Usually, hot spots can be predicted (and perhaps avoided) during database design. Take the case of an account table where new rows are assigned new, ascending account numbers. If the table is clustered by account number, the physical “end” of the table now becomes a hot spot where all new rows will be inserted.
Another example might be a table keyed by date, where all transactions for a particular date range are clustered. Some hot spots can be avoided, or at least mitigated, during database design. The DBA can embed free space for rows to be inserted, and can schedule frequent reorgs to redistribute rows. It may be possible to physically cluster data in ways that spread new row inserts evenly across the table. The DBA also can coordinate with the data owners to ensure old or unused data is regularly purged or archived.

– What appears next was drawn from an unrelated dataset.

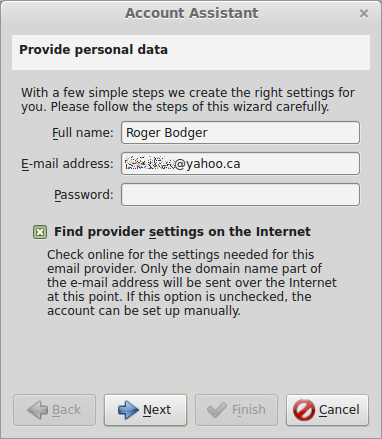
Task: Click into the E-mail address field
Action: point(240,164)
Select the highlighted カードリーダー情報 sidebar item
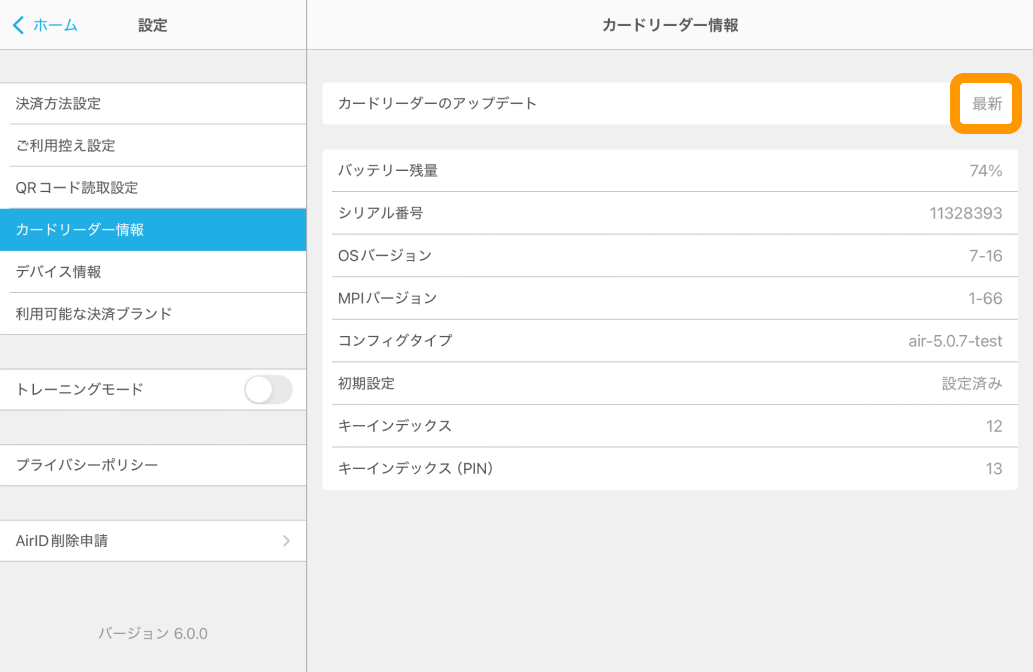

Tables of ever-increasing size usually result in longer query execution times; this drives the need for a purge or data archive process. There are several database design alternatives that may make this easier. One common possibility is to partition data so you can purge by partition. For example, a table keyed by date where the chronologically oldest data is to be purged can be partitioned by date range. The purge process might then be designed to simply empty the oldest partition, rather than execute costly SQL delete statements to remove the rows. Such designs also lend themselves to data archival processes.
Summary
Dynamic SQL in a distributed environment presents several performance challenges to the application team and DBA. Typical bottlenecks tend to be due to delays associated with waiting for locks, access path issues, or other resource constraints. Application tuning in the DDE should proactively concentrate on good database design to avoid hot spots, monitoring to detect problems, regular performance reporting, and trend analysis.